Ho trovato interessante un articolo (qui) che parla della pubblicazione di graphic novel in grado di traghettare argomentazioni di estrema destra come l’incitamento alla violenza e al razzismo. Non solo. In alcuni casi vi è anche una forma sottile di revisionismo storico o, quanto meno, la visione di eventi filtrata e indirizzata in una determinata direzione. In realtà nulla di nuovo sotto il sole: l’editoria si muove in diverse direzioni e alcune forme di questa hanno una chiara ideologia politica. E il graphic novel è particolarmente efficace per certi scopi: è uno strumento di compressione immediata, i messaggi sono veicolati più facilmente dalle immagini e possono arrivare a persone che non leggono più di tanto o anche a chi solitamente non legge affatto.
Dal punto di vista della biblioterapia è necessario porsi in un’ottica etica e deontologica non semplice da applicare perché spesso condizionata da principi personali. La domanda conseguente è una sola: come deve comportarsi il biblioterapista quando le sue posizioni personali non collimano con i valori universali? Per capire meglio, prendiamo il razzismo come esempio. I codici deontologici esistenti indicano il dovere di ispirarsi a valori antirazzisti. Le pubblicazioni editoriali, come quelle di cui ho parlato sopra, mettono a disposizione strumenti che in un setting di biblioterapia potrebbero essere utilizzati per favorire il razzismo.

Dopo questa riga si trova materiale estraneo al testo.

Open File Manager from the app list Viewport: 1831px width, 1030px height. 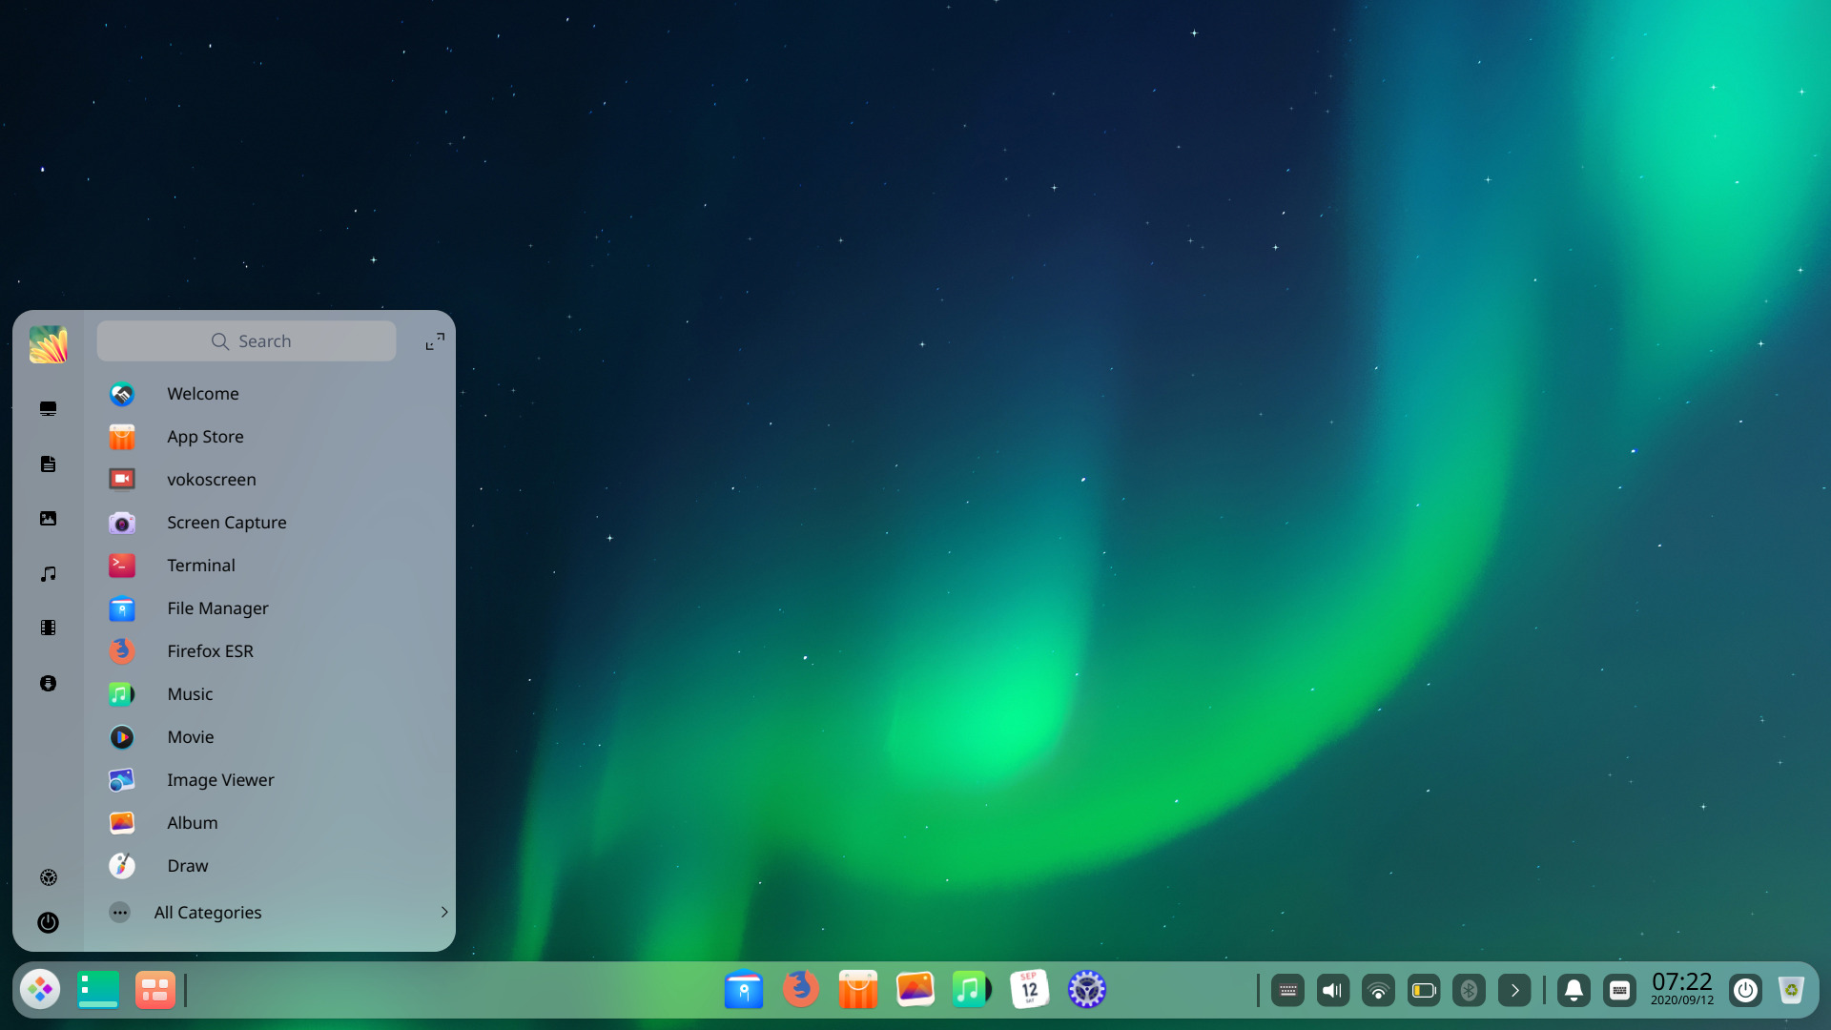(x=216, y=608)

E’ chiaro che non è possibile adoperarli per questo scopo, semmai per dimostrare come ci siano autori che incitano a questo tipo di atteggiamento e quanto sia importante combatterlo. E se il biblioterapista razzista? Quando faccio formazione non ho dubbi: i valori universali vanno rispettati e non c’è spazio per i dubbi. Il biblioterapista razzista non può favorire il razzismo e se in cuor suo ha questa idea, deve tenerla per sé. Qualcuno potrebbe obiettare che ci sono valori oggi considerati universali, ma non ancora condivisi da tutti, ad esempio il diritto di esistere della coppia omogenitoriale. Da un punto di vista etico e deontologico questa idea va sostenuta e diffusa. E il biblioterapista contrario a questo tipo di pensiero? Esattamente come indicato prima, dovrà tenere le sue idee per se stesso. Qui non si tratta di censura o di divieti. Semplicemente chi pratica la biblioterapia è un professionista con indicazioni etiche e deontologiche da seguire. Un sanitario con idee razziste non può esimersi dal curare le persone di ogni razza. Allo stesso modo, il biblioterapista non può manifestare valori diversi da quelli universali.
Non tutte le questioni sono così chiare. Ad esempio, il diritto all’aborto è una condizione che vede spesso la società civile divisa a metà. In un caso come questo? Senza titubanze dico che l’antiabortista nelle funzioni di biblioterapista dovrebbe semplicemente evitare di affrontare il tema nelle funzioni del proprio ruolo, onde evitare contraddizioni. Questo esempio ci permette di capire meglio quanto sia ancora area di discussione situazioni come queste. E tale consapevolezza ci fa comprendere quanto importante sia la questione etica e deontologica, che non si profila come una materia secondaria, ma come l’asse portante dell’agire.